Filed 3/27/15 Parker v. Los Angeles County Registrar-Recorder/County Clerk CA2/4
NOT TO BE PUBLISHED IN THE OFFICIAL REPORTS
California Rules of Court, rule 8.1115(a), prohibits courts and parties from citing or relying on opinions not certified for
publication or ordered published, except as specified by rule 8.1115(b). This opinion has not been certified for publication
or ordered published for purposes of rule 8.1115.
IN THE COURT OF APPEAL OF THE STATE OF CALIFORNIA
SECOND APPELLATE DISTRICT
DIVISION FOUR
ERWIN L. PARKER et al., B256984
Plaintiffs and Appellants, (Los Angeles County
Super. Ct. No. VC063752)
v.
LOS ANGELES COUNTY
REGISTRAR-RECORDER/COUNTY
CLERK et al.,
Defendants and Respondents.
APPEAL from a judgment of the Superior Court for Los Angeles County,
Margaret M. Bernal, Judge. Affirmed.
Erwin L. Parker and Deborah Brown Parker, in pro. per., for Plaintiffs and
Appellants.
Anglin Flewilling Rasmussen Campbell & Trytten and Robert A. Bailey for
Defendant and Respondent Wells Fargo Bank, N.A.
Mark J. Saladino, County Counsel, and Laura T. Jacobson, Associate
County Counsel, for Defendants and Respondents Los Angeles County Registrar-
Recorder/County Clerk and Los Angeles County Sheriff’s Department.
Plaintiffs Edwin L. Parker and Debora Brown Parker (the Parkers) filed a
taxpayer’s lawsuit against defendants Los Angeles County Registrar-
Recorder/County Clerk (Recorder), Los Angeles County Sheriff’s Department1
(Sheriff), Wells Fargo Home Mortgage, Inc., aka Wells Fargo Bank, N.A. (Wells
Fargo), and Cal-Western Reconveyance, LLC (Cal-Western), essentially seeking to
stop a nonjudicial foreclosure on their property by enjoining Recorder from
recording or maintaining various documents related to their mortgage and the
foreclosure, and by enjoining Sheriff from executing a writ of possession issued
after a trustee’s sale, on the ground that the documents were fraudulent. The trial
court sustained without leave to amend demurrers filed by Recorder, Sheriff, and
Wells Fargo, and dismissed the lawsuit. We affirm.
BACKGROUND
The Parkers’ first amended complaint2 alleges that Recorder allowed the
filing and recording of the following documents, which the Parkers allege are
fraudulent:
1. Deed of Trust, filed and recorded on February 27, 2004, which lists
Mortgage Electronic Registration Systems, Inc. (MERS) as a nominee and
beneficiary for the lender and the lender’s successors and assigns. The Parkers
allege the document is fraudulent because MERS “did not come into existence in
California until July 21, 2010.”
2. Substitution of Trustee and Full Reconveyance filed and recorded on
February 15, 2006, which lists MERS as a current beneficiary under the Deed of
1
The Parkers misidentified the Los Angeles County Sheriff’s Department, referring
to it as the Los Angeles County Sheriff’s Office.
2
The record on appeal does not include the original complaint.
2
Trust, and states that MERS substitutes ReconTrust Company as the new trustee.

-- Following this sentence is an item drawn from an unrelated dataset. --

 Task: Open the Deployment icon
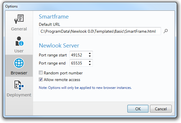coord(19,85)
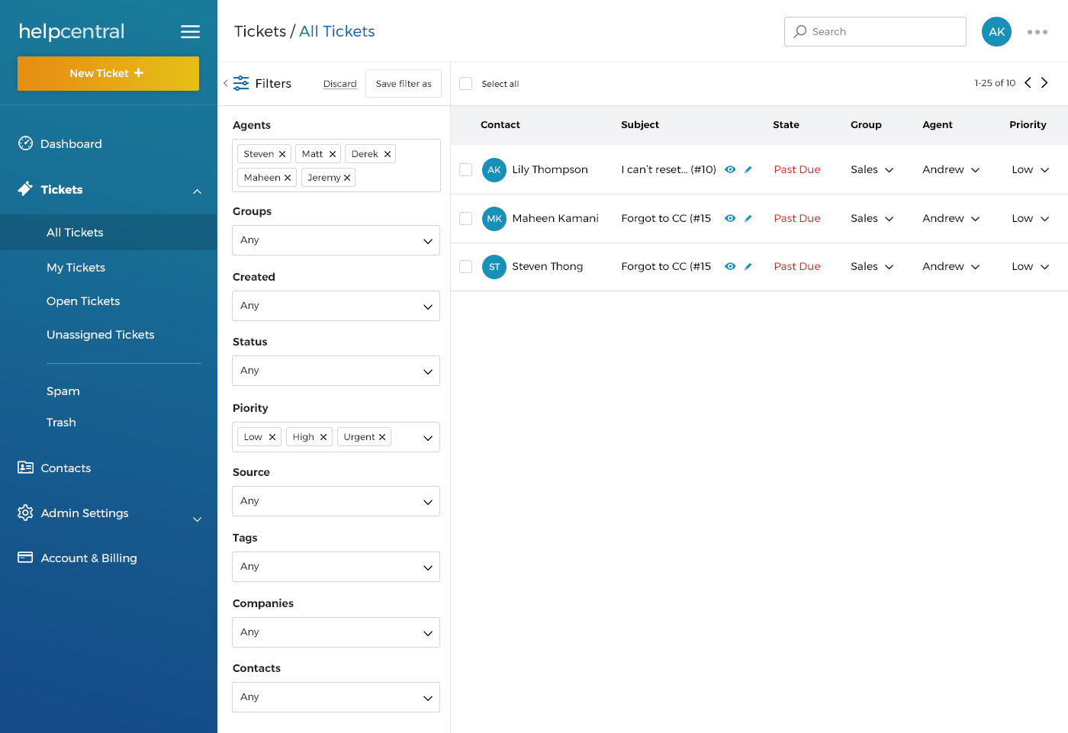Viewport: 1068px width, 733px height.
Task: Click the Discard filters link
Action: [x=339, y=84]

The Parkers allege that MERS “did not exist in California at this time making this
transfer of beneficial interest in the Deed of Trust voidable.”

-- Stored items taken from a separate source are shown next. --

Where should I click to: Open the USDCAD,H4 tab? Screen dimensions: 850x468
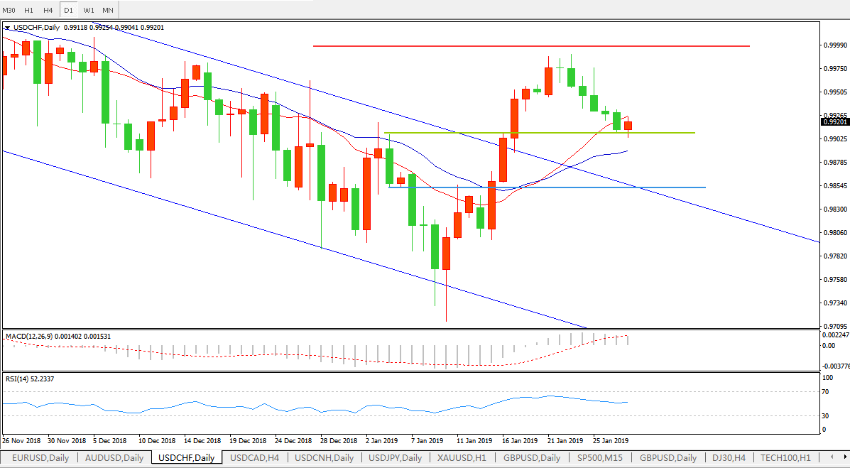254,457
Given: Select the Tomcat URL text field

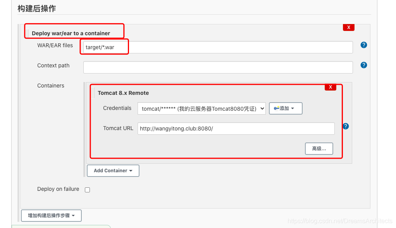Looking at the screenshot, I should [x=236, y=129].
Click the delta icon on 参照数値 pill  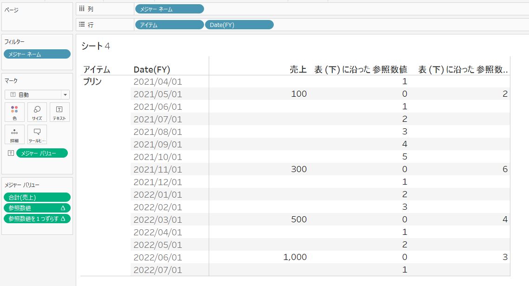click(63, 208)
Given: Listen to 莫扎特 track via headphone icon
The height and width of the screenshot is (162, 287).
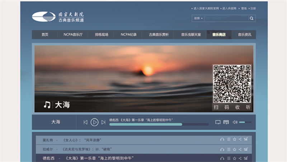Looking at the screenshot, I should pyautogui.click(x=222, y=139).
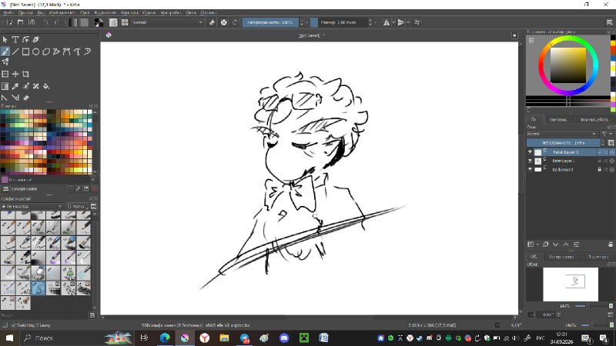Image resolution: width=616 pixels, height=346 pixels.
Task: Toggle the lock on the Background layer
Action: [x=600, y=169]
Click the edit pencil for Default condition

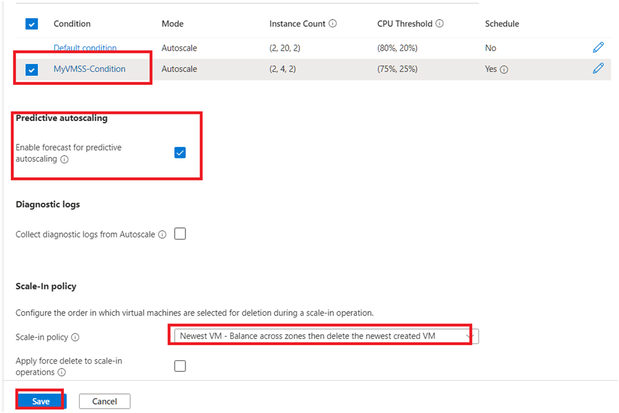[x=597, y=48]
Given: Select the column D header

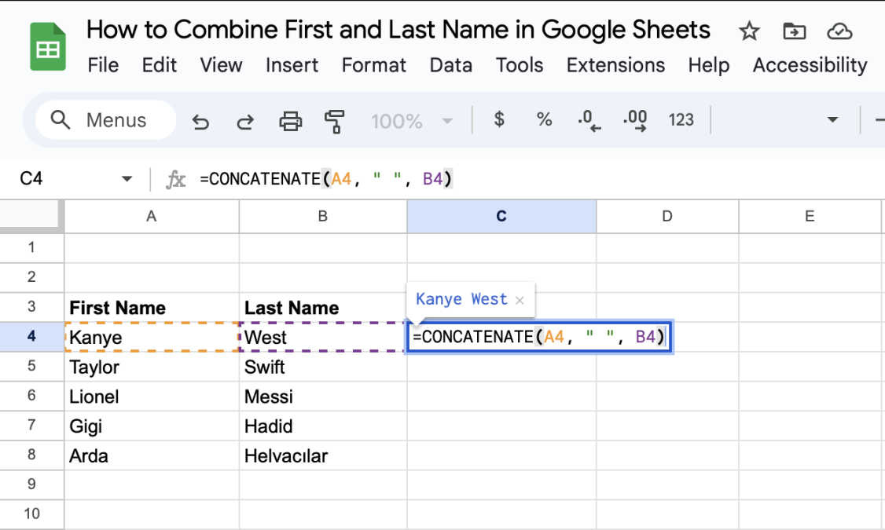Looking at the screenshot, I should 667,217.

3. Assignment of Deed of Trust, filed and recorded on February 15,
2006, in which Americorp Funding grants, assigns, and transfers all beneficial
interest under the Deed of Trust to MERS. The Parkers allege that this document
is invalid and fraudulent because MERS “is only a conduit used by the banks to
tract [sic] the beneficial interest transfer in mortgages from one lender to the next,”

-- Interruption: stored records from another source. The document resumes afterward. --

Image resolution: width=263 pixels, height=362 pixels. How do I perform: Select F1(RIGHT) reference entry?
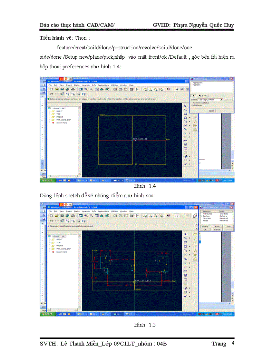point(198,83)
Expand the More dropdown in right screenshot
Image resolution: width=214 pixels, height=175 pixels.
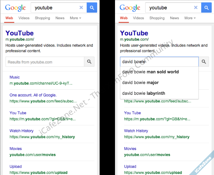191,18
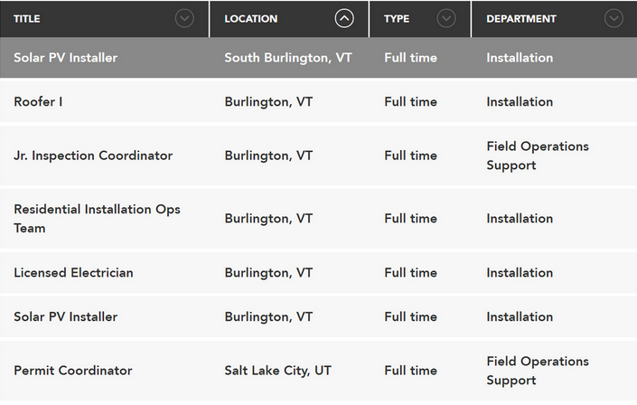Expand the DEPARTMENT column sort chevron
The width and height of the screenshot is (637, 405).
614,18
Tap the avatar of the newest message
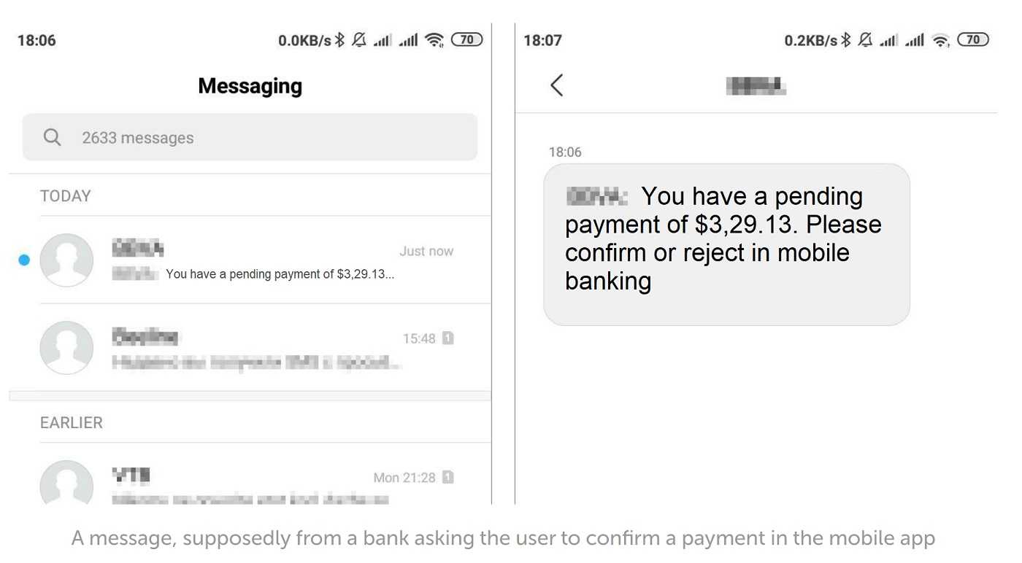This screenshot has width=1022, height=563. pos(66,260)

and MERS does not have the capacity to transfer or to accept a transfer of any
rights, title, or beneficial interest in the Parkers’ Deed of Trust or Note, according
to MERS’ procedure manual.
4. Substitution of Trustee, filed and recorded on October 12, 2010,
which was executed by Wells Fargo and names Cal-Western as attorney-in-fact
and new trustee. The Parkers allege the document is fraudulent and invalid for
several reasons: (a) there was “no showing of a proper ‘jurat’ which is required for
attorney in fact documents”; (b) “there should be no need to make Cal-Western an
attorney in fact for the lender if the beneficial interest of the Deed of Trust is
properly transferred by a legitimate transaction by the legitimate beneficiary under
the Deed of Trust”; and (c) the hand writing in the notary’s certification and the
notary’s signature appear to have been written by different people.
5. Notices of Trustee’s Sale, dated December 8, 2010 and October 25,
2013, which the Parkers allege are invalid “due to the previous chain of fraudulent
title documents recorded in the Office of the County Recorder.”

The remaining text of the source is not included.